Content starts

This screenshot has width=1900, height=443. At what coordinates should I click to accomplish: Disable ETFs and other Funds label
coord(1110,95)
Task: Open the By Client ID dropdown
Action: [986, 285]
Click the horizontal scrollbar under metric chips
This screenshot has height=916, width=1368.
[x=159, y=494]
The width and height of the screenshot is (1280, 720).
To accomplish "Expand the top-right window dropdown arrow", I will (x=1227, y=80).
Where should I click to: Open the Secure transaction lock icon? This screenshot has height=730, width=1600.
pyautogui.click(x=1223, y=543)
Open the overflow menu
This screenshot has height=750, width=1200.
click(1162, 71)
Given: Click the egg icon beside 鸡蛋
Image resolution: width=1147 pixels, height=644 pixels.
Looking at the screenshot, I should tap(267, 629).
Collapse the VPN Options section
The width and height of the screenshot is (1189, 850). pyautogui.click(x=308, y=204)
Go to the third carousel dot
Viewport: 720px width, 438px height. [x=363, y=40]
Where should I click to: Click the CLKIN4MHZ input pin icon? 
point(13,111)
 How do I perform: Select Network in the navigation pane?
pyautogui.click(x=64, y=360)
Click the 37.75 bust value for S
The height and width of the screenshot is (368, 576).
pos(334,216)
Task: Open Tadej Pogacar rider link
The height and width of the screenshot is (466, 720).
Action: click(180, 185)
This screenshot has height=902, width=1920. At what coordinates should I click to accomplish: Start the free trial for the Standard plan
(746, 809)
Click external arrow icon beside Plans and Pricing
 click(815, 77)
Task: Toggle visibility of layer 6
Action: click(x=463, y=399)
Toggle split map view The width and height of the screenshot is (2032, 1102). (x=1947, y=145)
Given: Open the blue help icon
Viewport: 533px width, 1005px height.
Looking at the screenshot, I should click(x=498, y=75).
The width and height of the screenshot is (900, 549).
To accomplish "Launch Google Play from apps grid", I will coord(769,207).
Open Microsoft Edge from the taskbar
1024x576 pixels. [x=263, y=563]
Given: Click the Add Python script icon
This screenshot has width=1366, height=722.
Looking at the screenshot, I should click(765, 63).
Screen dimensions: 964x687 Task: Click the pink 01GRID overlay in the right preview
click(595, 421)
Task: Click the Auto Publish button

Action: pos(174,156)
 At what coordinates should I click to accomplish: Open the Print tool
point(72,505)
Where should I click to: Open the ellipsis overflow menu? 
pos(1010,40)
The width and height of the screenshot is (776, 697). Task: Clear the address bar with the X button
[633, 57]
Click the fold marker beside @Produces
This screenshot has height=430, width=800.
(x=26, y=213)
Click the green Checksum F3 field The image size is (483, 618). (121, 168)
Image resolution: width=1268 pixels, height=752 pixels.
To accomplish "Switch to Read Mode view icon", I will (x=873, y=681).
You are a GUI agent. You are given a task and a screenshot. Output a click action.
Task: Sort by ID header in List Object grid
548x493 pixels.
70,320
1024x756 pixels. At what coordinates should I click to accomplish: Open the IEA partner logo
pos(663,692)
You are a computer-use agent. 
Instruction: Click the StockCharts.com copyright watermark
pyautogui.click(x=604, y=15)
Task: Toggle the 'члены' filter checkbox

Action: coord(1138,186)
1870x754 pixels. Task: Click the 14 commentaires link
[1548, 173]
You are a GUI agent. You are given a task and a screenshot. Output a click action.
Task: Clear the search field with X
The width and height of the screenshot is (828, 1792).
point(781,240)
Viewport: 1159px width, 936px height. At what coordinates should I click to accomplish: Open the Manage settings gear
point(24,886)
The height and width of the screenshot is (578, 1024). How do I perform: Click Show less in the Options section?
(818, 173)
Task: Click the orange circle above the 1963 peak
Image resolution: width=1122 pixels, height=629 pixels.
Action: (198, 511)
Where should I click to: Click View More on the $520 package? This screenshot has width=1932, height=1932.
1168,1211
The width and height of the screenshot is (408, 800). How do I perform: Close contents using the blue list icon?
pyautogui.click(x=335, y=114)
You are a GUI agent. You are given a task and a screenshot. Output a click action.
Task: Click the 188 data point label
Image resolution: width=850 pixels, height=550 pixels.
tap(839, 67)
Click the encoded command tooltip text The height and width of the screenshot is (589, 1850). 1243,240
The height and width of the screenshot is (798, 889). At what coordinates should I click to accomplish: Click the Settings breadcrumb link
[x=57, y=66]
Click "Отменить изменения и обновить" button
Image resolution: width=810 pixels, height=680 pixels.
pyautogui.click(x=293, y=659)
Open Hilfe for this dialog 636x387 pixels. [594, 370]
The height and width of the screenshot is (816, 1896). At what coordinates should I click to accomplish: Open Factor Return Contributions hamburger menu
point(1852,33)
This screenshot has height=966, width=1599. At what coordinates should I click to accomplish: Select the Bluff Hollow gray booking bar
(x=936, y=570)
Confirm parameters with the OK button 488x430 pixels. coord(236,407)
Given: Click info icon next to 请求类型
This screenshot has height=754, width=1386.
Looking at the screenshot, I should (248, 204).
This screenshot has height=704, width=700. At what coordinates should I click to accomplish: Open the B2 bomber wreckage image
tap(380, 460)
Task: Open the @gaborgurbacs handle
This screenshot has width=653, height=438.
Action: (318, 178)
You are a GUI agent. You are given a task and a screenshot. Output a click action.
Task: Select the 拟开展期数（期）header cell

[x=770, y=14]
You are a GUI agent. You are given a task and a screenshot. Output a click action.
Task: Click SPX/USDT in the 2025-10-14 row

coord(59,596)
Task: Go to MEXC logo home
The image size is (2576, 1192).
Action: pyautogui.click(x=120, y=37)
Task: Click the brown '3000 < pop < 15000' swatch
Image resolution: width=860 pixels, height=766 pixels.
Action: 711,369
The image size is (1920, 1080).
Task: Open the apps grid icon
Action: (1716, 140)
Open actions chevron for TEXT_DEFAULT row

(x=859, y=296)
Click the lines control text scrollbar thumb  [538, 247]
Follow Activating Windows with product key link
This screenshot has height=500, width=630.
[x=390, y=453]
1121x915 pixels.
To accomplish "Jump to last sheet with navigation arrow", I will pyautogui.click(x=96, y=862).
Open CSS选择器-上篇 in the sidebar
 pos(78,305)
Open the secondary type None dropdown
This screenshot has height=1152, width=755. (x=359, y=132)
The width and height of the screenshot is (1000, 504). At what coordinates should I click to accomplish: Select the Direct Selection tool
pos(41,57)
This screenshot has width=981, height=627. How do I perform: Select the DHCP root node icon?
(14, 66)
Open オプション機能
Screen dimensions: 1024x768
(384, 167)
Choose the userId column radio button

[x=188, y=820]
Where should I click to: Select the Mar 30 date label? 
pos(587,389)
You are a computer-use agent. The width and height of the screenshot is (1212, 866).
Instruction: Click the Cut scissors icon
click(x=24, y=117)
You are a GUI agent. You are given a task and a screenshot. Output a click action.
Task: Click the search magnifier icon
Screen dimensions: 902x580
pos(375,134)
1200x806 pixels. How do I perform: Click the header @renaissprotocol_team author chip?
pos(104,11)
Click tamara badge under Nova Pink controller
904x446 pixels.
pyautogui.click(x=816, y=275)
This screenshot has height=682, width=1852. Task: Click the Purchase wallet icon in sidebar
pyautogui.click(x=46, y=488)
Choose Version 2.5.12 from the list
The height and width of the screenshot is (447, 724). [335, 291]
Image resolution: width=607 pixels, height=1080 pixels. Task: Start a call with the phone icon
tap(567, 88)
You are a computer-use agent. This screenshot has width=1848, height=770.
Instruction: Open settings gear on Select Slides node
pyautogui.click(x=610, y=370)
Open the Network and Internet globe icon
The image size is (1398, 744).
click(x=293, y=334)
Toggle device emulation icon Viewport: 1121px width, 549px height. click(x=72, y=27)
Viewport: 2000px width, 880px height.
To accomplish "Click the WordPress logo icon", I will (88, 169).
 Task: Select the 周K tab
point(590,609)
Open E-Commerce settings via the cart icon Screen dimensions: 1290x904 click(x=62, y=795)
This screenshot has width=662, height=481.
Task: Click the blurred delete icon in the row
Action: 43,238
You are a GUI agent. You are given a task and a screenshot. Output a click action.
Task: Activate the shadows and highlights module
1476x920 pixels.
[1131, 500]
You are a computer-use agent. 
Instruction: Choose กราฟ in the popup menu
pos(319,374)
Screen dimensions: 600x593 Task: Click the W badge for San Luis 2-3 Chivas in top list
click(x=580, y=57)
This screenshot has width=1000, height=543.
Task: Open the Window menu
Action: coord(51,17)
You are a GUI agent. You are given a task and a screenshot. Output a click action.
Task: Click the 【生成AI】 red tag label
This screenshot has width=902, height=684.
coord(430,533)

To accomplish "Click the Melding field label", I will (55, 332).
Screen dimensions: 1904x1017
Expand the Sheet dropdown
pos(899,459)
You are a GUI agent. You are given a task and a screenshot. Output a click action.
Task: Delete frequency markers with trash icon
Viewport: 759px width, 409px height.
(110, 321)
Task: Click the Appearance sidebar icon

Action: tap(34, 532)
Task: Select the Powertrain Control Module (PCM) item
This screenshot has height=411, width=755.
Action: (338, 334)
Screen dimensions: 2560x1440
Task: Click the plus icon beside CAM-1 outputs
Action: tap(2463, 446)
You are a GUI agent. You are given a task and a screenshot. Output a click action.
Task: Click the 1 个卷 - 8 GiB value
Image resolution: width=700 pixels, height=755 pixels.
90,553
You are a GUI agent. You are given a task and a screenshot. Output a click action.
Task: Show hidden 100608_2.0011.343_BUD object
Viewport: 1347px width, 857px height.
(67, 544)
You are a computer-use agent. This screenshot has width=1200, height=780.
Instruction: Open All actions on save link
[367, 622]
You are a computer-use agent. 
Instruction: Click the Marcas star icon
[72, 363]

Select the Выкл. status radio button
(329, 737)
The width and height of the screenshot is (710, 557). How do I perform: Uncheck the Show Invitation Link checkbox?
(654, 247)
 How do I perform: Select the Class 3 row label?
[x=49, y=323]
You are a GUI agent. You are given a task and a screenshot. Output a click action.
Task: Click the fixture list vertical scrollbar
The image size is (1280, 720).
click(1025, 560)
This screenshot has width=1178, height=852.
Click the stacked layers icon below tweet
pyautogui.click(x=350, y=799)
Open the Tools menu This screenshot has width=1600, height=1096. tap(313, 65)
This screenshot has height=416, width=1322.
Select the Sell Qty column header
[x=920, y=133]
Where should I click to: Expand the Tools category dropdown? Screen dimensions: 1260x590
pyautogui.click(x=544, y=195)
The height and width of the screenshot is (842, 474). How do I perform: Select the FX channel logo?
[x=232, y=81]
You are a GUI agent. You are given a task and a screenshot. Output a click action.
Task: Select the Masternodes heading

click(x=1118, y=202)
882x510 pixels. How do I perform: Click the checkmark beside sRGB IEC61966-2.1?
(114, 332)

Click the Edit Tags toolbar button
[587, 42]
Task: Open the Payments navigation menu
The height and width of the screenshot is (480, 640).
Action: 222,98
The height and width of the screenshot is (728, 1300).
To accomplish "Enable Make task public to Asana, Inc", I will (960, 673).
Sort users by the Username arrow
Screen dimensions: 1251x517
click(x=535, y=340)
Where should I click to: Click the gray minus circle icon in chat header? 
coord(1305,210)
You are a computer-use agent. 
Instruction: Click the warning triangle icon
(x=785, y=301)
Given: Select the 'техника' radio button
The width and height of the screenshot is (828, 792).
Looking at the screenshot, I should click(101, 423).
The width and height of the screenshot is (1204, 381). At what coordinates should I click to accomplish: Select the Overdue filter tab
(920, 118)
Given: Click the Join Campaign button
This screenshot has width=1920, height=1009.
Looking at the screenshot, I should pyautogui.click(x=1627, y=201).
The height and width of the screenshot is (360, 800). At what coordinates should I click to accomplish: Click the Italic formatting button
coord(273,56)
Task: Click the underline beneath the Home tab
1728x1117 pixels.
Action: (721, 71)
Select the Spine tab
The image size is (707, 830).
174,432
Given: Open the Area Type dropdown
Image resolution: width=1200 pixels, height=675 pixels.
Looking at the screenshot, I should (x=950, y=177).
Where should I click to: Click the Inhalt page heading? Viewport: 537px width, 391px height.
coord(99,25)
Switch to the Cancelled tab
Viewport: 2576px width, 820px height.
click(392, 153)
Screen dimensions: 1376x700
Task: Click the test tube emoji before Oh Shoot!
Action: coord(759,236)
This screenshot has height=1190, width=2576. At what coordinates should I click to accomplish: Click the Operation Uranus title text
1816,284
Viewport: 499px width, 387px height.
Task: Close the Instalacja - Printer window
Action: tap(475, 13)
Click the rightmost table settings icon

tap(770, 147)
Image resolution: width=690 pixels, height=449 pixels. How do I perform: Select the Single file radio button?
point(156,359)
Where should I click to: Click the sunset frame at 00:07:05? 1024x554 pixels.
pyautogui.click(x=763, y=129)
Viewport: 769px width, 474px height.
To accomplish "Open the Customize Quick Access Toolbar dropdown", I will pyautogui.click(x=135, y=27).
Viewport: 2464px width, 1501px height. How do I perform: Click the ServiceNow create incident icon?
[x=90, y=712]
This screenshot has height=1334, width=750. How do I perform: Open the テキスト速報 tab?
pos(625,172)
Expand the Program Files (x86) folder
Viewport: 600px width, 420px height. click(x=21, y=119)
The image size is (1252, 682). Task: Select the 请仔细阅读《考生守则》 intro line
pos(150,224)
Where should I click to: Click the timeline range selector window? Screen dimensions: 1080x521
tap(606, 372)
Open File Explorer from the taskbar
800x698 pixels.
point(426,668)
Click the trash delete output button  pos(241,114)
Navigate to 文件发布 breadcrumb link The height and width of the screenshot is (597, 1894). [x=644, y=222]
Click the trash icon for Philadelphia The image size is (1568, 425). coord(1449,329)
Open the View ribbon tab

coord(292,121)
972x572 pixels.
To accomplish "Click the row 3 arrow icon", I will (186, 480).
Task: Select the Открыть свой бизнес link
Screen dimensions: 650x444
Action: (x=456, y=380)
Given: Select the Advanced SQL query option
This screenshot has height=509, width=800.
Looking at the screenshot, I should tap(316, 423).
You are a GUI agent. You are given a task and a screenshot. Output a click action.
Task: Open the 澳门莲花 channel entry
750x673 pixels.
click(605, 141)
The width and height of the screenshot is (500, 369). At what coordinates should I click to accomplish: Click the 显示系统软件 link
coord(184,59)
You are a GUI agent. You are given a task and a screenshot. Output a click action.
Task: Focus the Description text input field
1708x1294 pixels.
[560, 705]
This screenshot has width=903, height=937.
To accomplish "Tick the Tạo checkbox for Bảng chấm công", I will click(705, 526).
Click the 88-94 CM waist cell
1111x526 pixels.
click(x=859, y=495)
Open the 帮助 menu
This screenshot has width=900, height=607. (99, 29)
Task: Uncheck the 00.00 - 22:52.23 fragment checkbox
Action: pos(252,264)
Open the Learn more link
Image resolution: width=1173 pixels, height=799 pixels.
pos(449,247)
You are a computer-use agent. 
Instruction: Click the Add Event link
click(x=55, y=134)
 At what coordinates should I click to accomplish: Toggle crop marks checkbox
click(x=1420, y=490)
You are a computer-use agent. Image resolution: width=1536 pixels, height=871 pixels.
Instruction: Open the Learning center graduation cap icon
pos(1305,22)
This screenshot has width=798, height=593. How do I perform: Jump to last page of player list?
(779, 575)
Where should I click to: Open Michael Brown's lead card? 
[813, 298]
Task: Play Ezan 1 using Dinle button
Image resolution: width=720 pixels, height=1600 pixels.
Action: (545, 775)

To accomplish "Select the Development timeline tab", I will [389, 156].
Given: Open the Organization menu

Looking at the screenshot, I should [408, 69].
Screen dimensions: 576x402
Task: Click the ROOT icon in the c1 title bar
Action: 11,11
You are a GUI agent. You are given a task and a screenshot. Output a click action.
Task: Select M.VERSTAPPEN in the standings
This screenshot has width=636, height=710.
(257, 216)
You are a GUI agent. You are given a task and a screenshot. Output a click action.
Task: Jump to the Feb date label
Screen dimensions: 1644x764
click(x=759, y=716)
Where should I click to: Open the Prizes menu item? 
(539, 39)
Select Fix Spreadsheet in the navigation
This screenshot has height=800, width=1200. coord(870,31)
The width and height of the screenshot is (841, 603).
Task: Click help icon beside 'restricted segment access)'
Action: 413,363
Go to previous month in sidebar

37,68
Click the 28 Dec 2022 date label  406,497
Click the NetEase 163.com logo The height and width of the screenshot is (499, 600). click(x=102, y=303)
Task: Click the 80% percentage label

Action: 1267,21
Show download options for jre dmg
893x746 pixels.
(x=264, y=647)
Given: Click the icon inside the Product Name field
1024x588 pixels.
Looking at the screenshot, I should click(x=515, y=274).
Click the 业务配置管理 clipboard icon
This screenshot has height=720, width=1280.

Content ends

__About this exercise__.
Scan the material above for the string "Sort" and report each line where you find it.

__Exercise response__.
Task: Sort by ID header in List Object grid
Sort users by the Username arrow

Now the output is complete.